As a matter of fact, the Muslim vote has never really been monolithic. When it comes to voting patterns, the importance of clans in North Eastern has all along been critical, even in the days when Kanu routinely swept the board in the province.

Again, Muslims in the "hinterland" in places like Kisumu, Nyeri, Kakamega or Nakuru, who account for a surprisingly large proportion of the community, will often vote according to local sentiments.

This year, a particularly emotive issue is at work which has put the Kibaki government severely on the defensive: the transfer or "rendition," of suspected Islamic terrorist to Ethiopia. Related to this are the frequent anti-terrorist police swoops carried out at the Coast which have antagonised many Muslim families. Older issues of alleged discrimination in the issuance of passports and identity cards have also been added to the long list of grievances.

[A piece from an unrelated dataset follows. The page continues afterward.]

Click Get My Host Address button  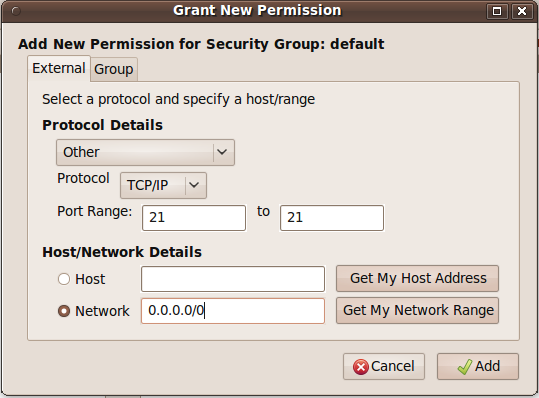pos(417,278)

Subsequent to Ethiopia's military ouster of Somalia's Islamic Courts Union last December, Kenyan authorities reportedly handed over about two dozen suspected Muslim militants to Ethiopia where they were promptly incarcerated.

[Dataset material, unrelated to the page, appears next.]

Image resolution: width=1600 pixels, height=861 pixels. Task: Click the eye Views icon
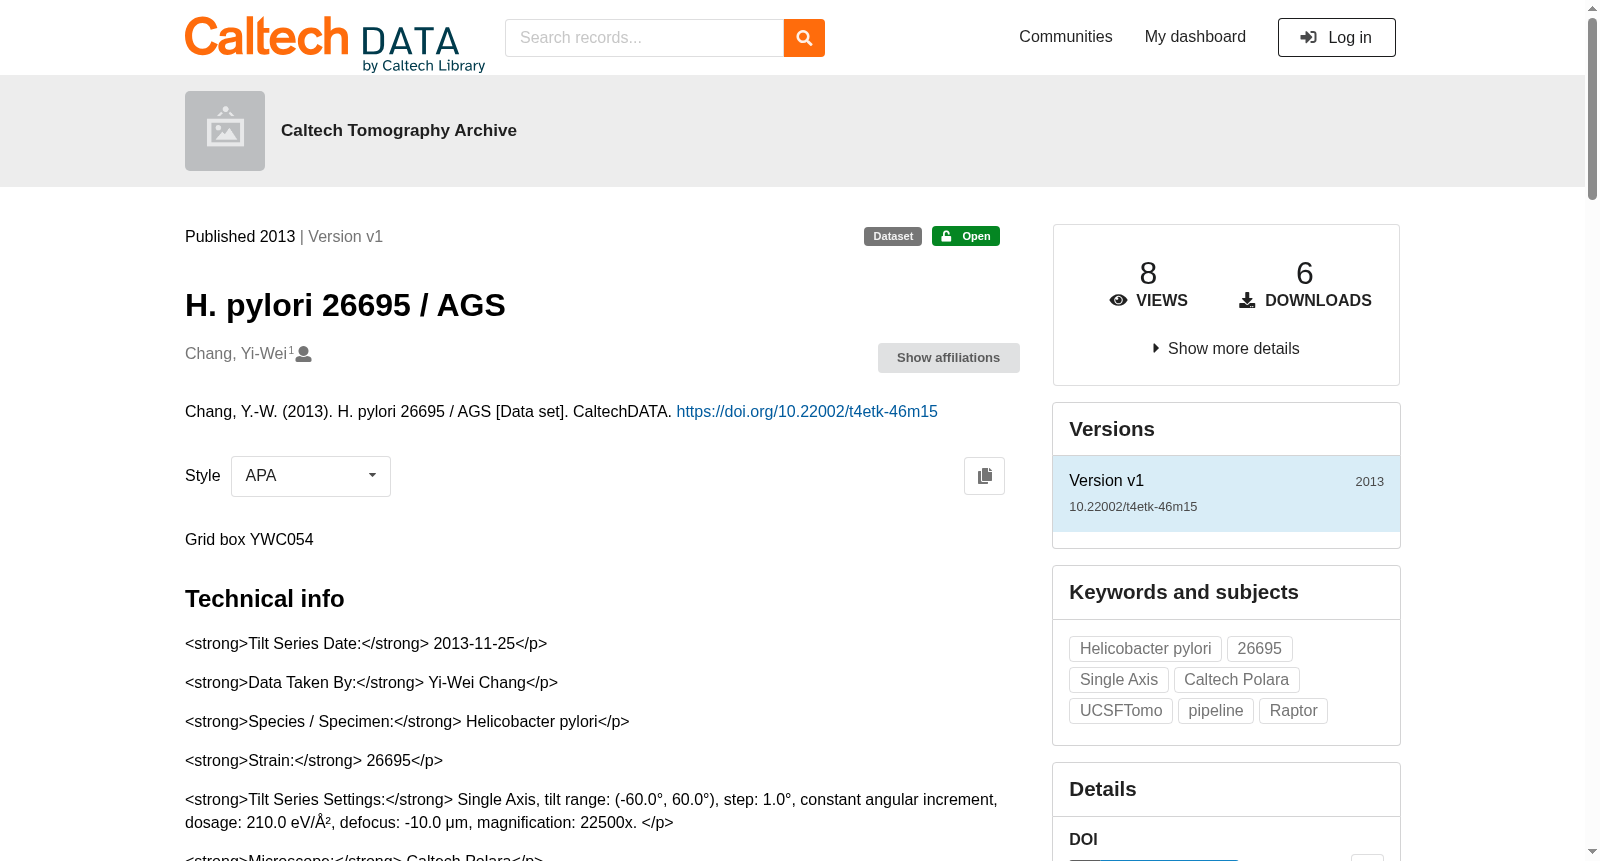[x=1118, y=300]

There is considerable confusion about the circumstances, and even the nationality, of the suspects. Muslim spokesmen have firmly declared that the men are Kenyan citizens and have been raising the issue of why, if they were suspected of something, they were not tried under Kenyan law by Kenyan courts.

Mr Kibaki himself, while campaigning to woo Muslims, has asked the Muslim community to hand him the names of any such deportees so that he can intercede with Ethiopian authorities for their release. Muslim leaders say the government was given the names in July.

Government spokesman Alfred Mutua, however, introduced a completely different element when he denied that the deportees were Kenyan. According to Dr Mutua, government authorities together with local Muslim leaders, scrutinised the names and identities of the deportees and determined they were not bona fide Kenyan citizens. The implication of Dr Mutua's denial is that the suspects were foreigners who may have been fleeing Somalia when when the Ethiopians invaded, an occurrence that was not uncommon.

Dr Mutua's statement angered many Muslim leaders, who insist the families of the deportees are known and that there are signed affidavits to that effect which the Government has in its possession.

Reports that an MoU has been signed between Mr Odinga and some Muslim figures have added to the intrigue. The response of Chief Kadhi Hammad Kassim has been that Muslims don't vote according to MoUs but do so, like everybody else, as individuals and according to their conscience. The Supreme Council of Kenya Muslims (Supkem) has backed this position and rejected the validity of any such MoU.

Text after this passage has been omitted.